*What you will do*
Please output the data from the line containing "This screenshot has width=1200, height=740." through the end of the data, exactly as it appears, but leave out the pictures.

[Start]

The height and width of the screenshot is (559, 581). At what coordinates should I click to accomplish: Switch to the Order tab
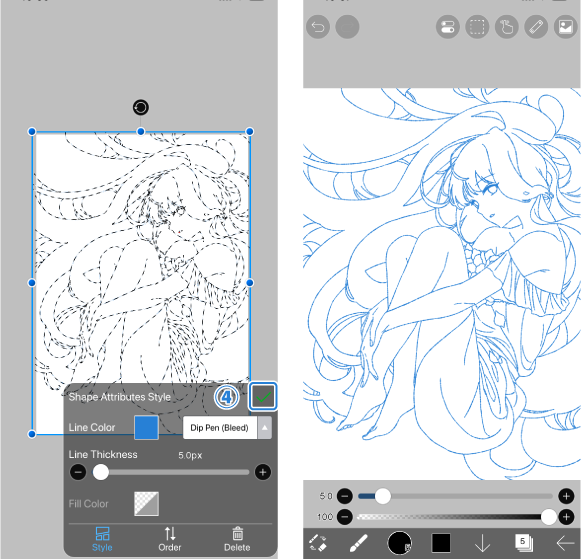[170, 539]
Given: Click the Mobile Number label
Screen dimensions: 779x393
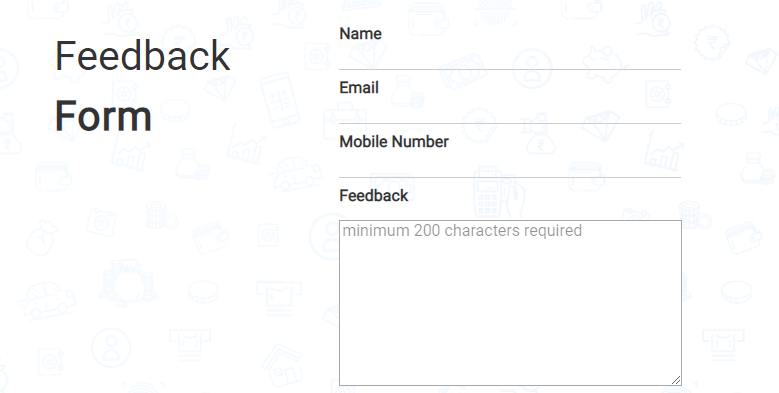Looking at the screenshot, I should tap(394, 142).
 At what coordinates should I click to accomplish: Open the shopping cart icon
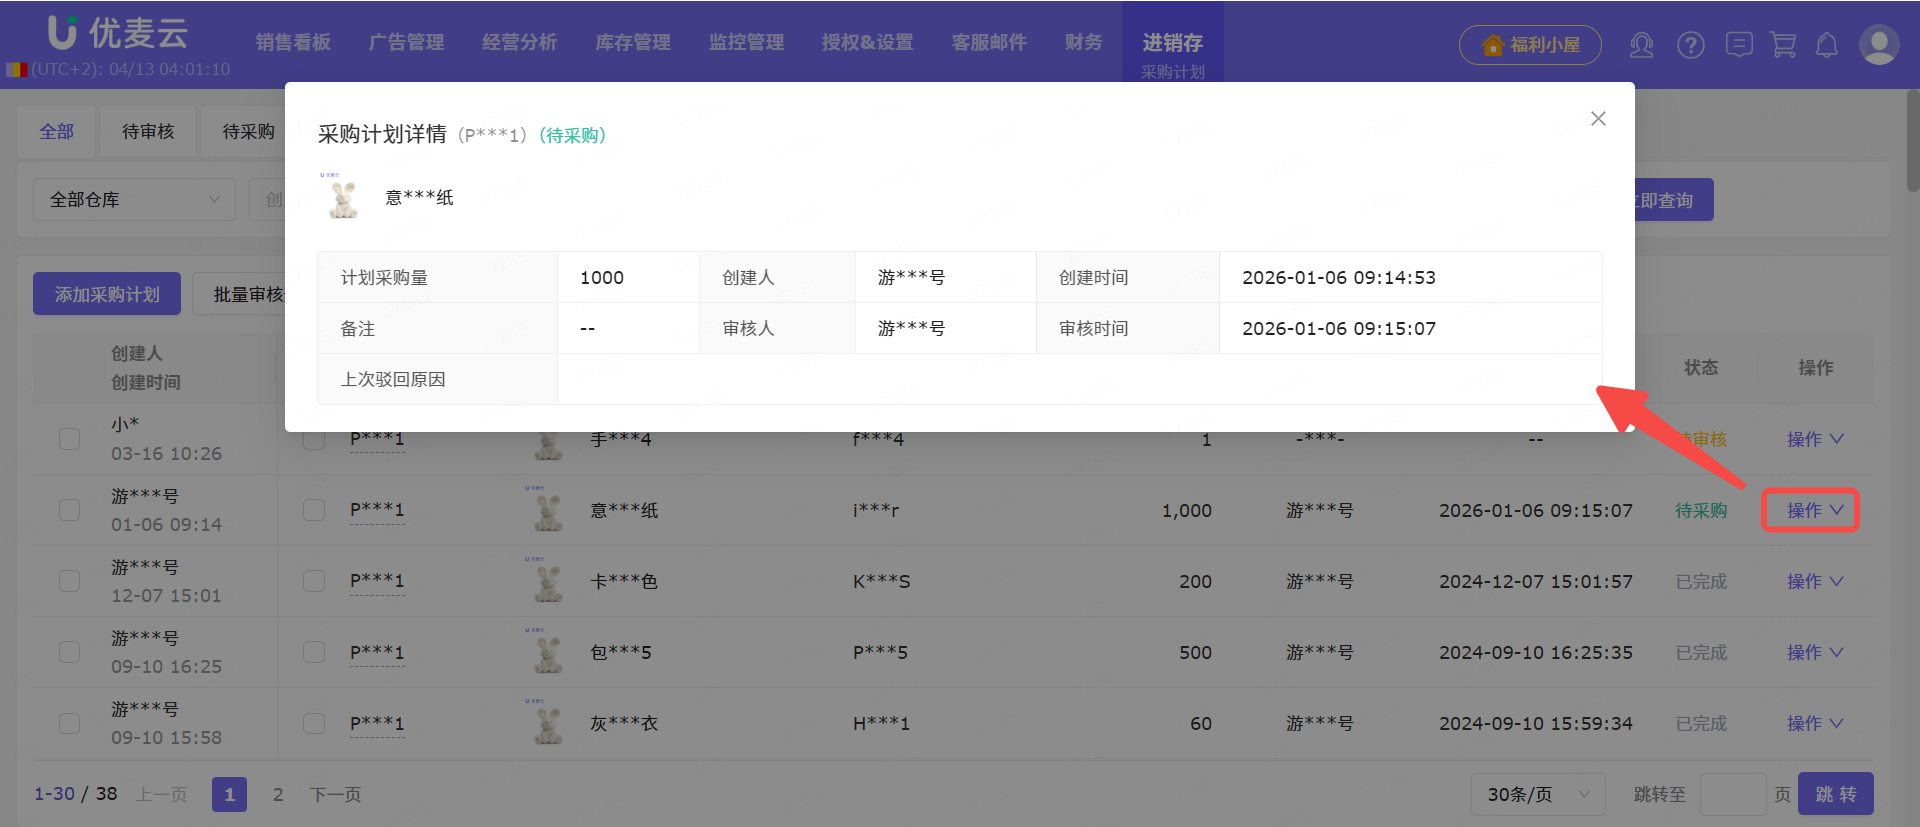tap(1783, 45)
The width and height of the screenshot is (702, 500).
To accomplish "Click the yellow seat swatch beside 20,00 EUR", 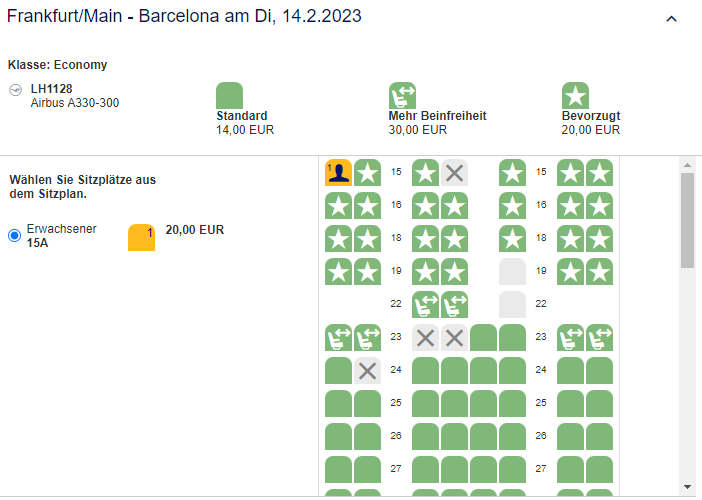I will (x=141, y=237).
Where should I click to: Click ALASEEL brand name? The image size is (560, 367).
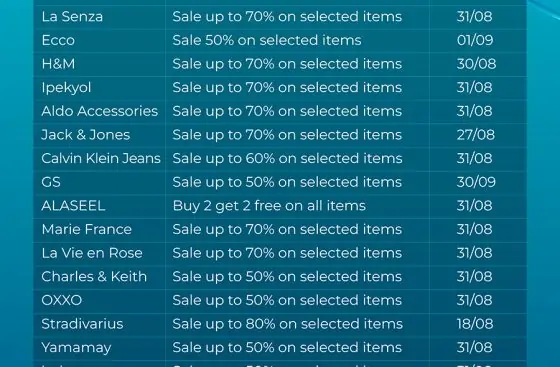(73, 206)
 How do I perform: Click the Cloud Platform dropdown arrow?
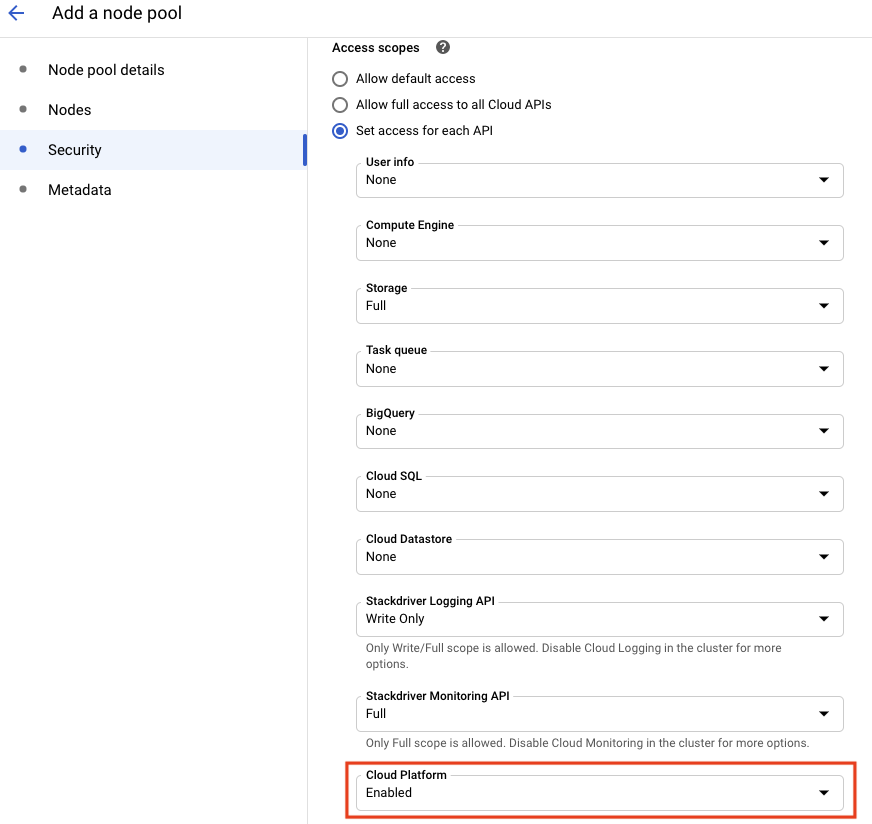(824, 793)
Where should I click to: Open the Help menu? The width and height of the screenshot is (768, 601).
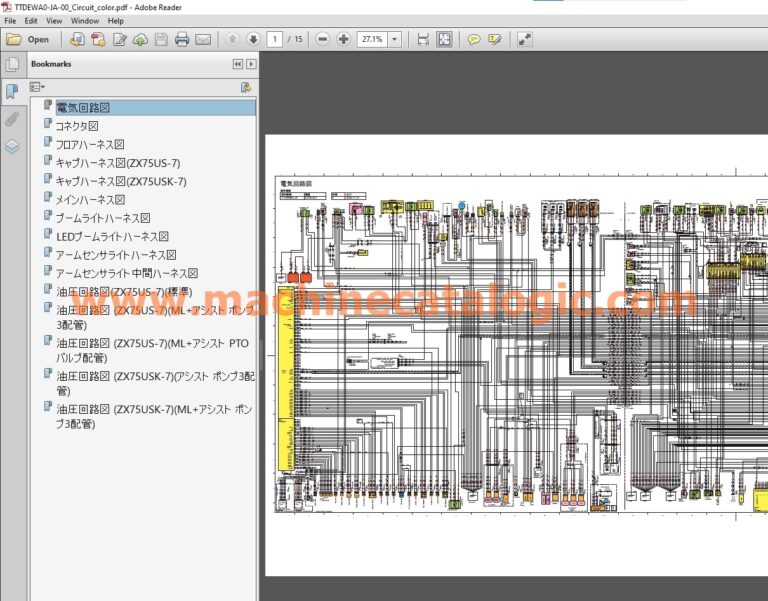[x=116, y=20]

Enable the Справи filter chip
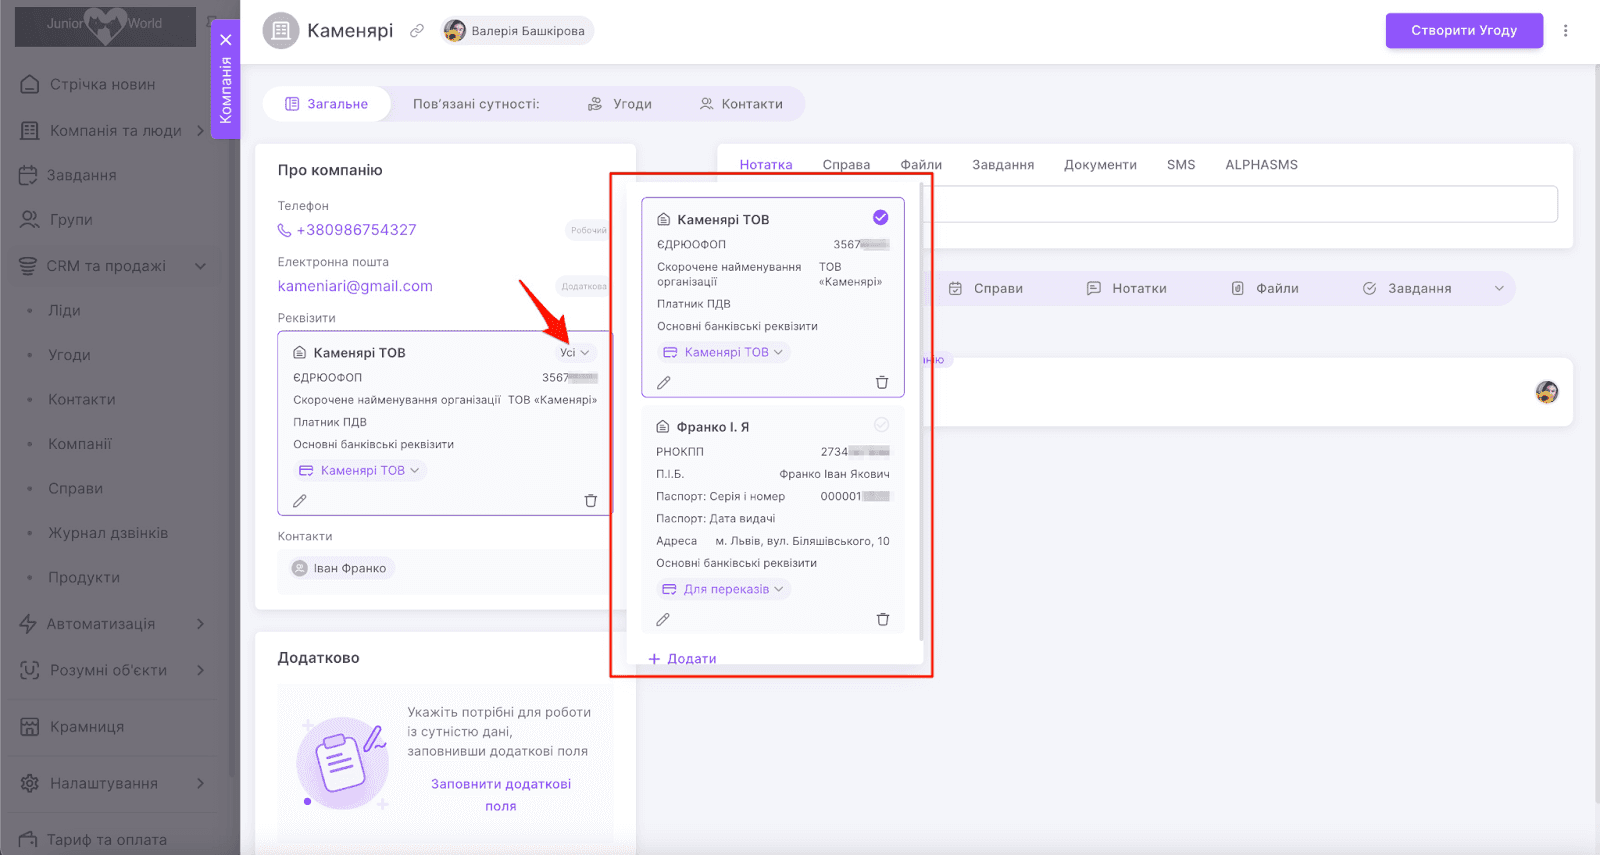coord(985,289)
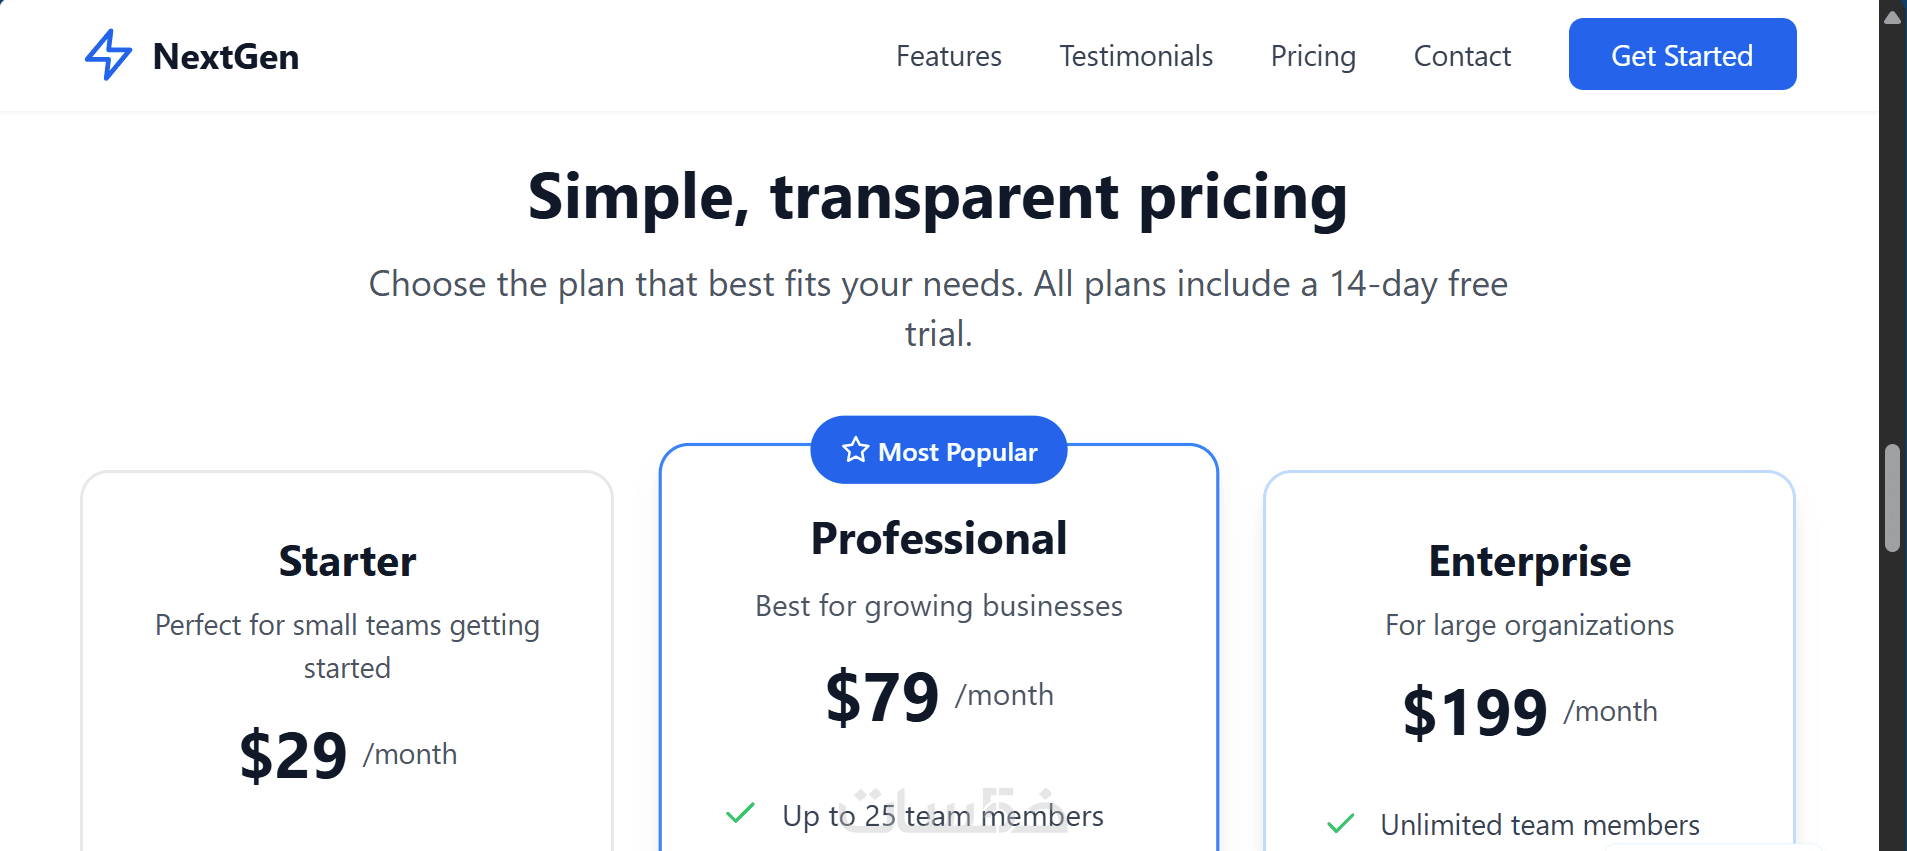
Task: Click the Most Popular badge
Action: click(x=938, y=451)
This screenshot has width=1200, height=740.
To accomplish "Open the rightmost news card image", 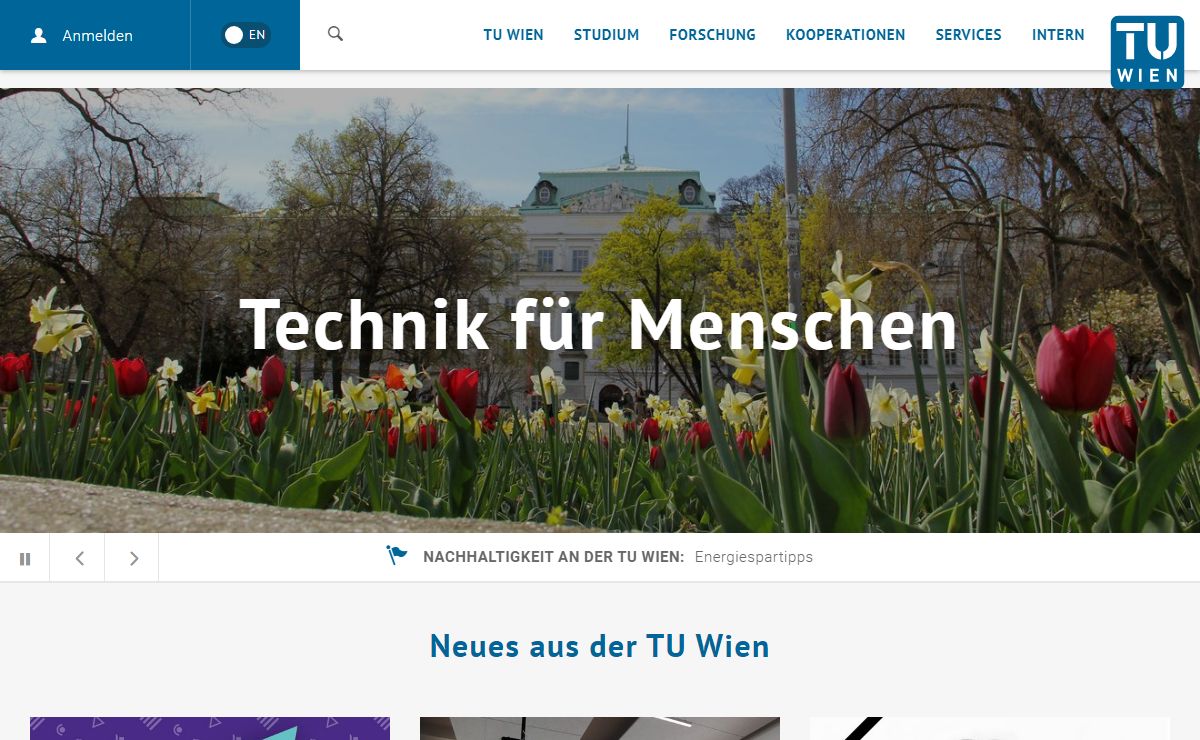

[End]

*Answer below*
This screenshot has width=1200, height=740.
To accomplish "Open the rightmost news card image", 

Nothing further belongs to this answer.